The outright criminalization of heritable genetic alterations seems less and less tenable as new techniques are developed that offer significant medical benefits and manageable risks. In addition to MRT, recent advances in human gene editing have fuelled hopes that inheritable genetic diseases could be eradicated forever, but these procedures would be prohibited under the AHRA for inducing inheritable genetic alterations.
Doctors combine the mother’s nucleus, the donor’s egg, and the father’s sperm to produce a viable embryo for the mother to carry to term. || (Source: Science News)
Meanwhile, the promise of these techniques has begun to attract legislative and regulatory attention worldwide. Last year, the UK Parliament carved out a specific exemption from its prohibition to allow MRT. This legislation addresses a number of practical matters, including the right of the child to request medical information about the donor, and it clarifies that the child is not related to the donor despite the contribution of genetic information. Earlier this year, a report commissioned by the FDA recommended allowing clinical trials of MRT in the United States.
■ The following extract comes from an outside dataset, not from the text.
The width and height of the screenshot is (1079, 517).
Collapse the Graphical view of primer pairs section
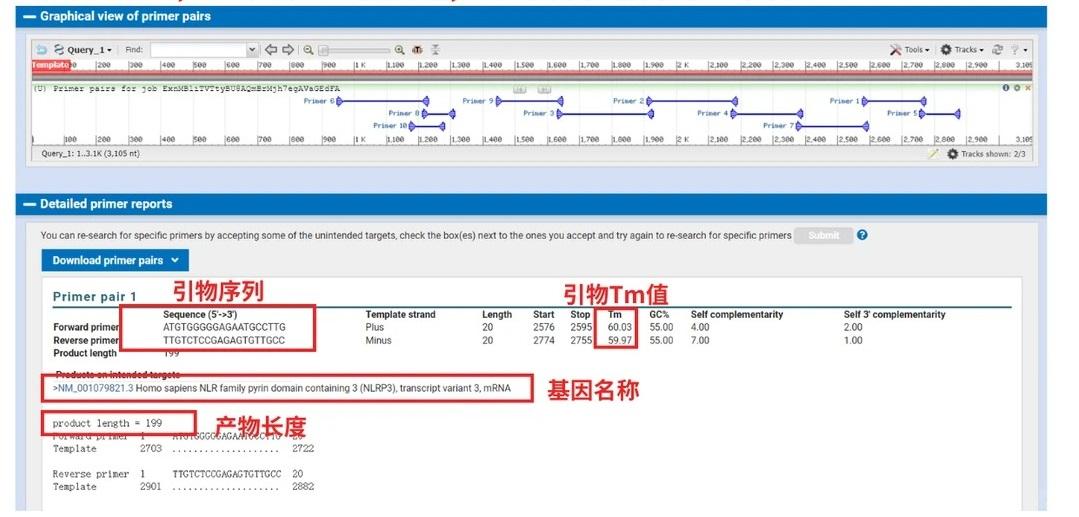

This technique and others like it certainly merit close regulatory attention due to the implications they have for our collective genetic heritage and the uncertainty regarding their side-effects. However, it is impossible to ignore the treatment potential of these techniques in the case of diseases like Leigh syndrome. These developments shine a negative light on the restrictive reproductive landscape in Canada. The embattled AHRA provides neither the flexibility nor the clarity needed to confront these new regulatory challenges. Patients, medical professionals, and the public deserve clear rules that properly manage the risks while securing the benefits associated with this promising new medical frontier.